A few photos from the process: 

Since this was only my second time making a round layer cake, I decided I'd give the "one box of mix : two 9 inch cake pans" ratio one more try, since the box says you can. I should not have bothered. As last time, the two cake layers came out pathetically short. Even more than last time, they were also a rather comic reminder of how NOT level the lines are in this apartment, the kitchen floor being no exception.
After seeing the results of round one, I decided to do what I should have done in the first place, and bake an entire box of cake mix in one 9" pan. Much better. I also made sure to rotate the pan about 10 minutes into baking, before the cake had really started to set, to compensate for the floor.
To level off the tops of the cakes I used Trick #1: Dental floss. Like cutting clay with a piece of string. Except cake. With floss. Worked like a charm. Then I employed Trick #2: Brush each layer with liquid (in this case, some of the juice drained from the fruit) to make the cake nice and moist.

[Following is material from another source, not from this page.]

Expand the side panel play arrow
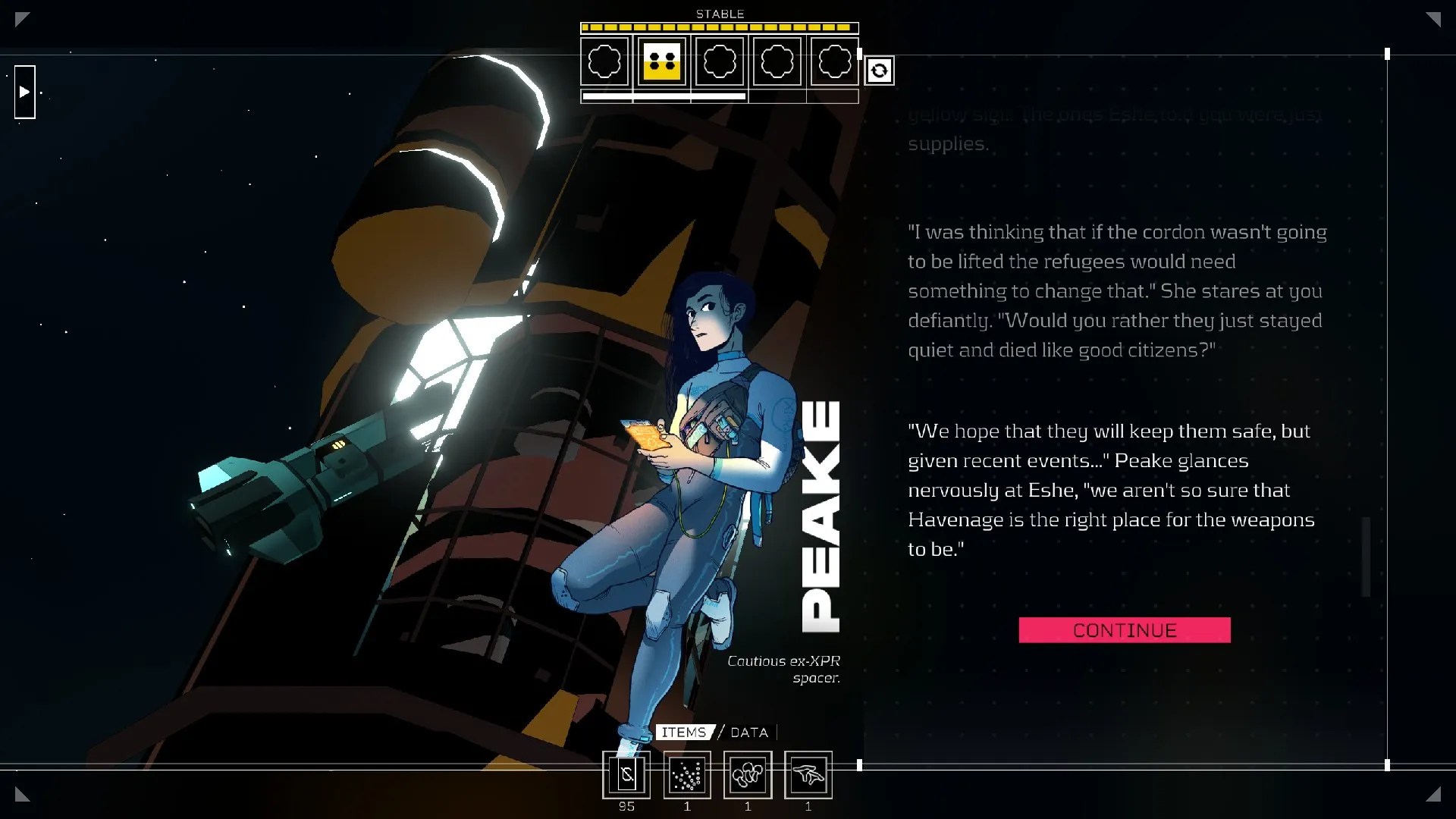The width and height of the screenshot is (1456, 819). (x=25, y=92)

I think I learned that one from an episode of Throwdown with Bobby Flay. Mostly, I was excited to use my pastry brush.
Half-way through assembly:
When all the layers were in place, it was clear the layers were far from even, and that the bottom two were slightly smaller in circumference. Oh well. That's why you cover the whole thing in frosting, right?
The cake is currently sitting in the fridge, fully frosted, awaiting our the arrival of our dinner guests and the moment of truth.

The transfer from pizza pan to cake stand went more smoothly than anticipated. Here's the finished product, along with my friends Tom & Lisa, who enjoyed the cake very much. We all did.
However, even after serving cake to 5 people, and sending a sizable portion home with them, we still have half a cake in our fridge! And so there will be dessert tonight when we get home from our date...and perhaps breakfast tomorrow morning before we leave for Michigan. Because as Travis pointed out this morning as we ate cereal instead of cake..."but there's fruit in there, and some eggs...those are breakfast foods, right?"

And finally, because cake + cake stand was too tall to fit in the fridge, the cake went back on the pizza pan and the stand back to its regular duty in my bedroom.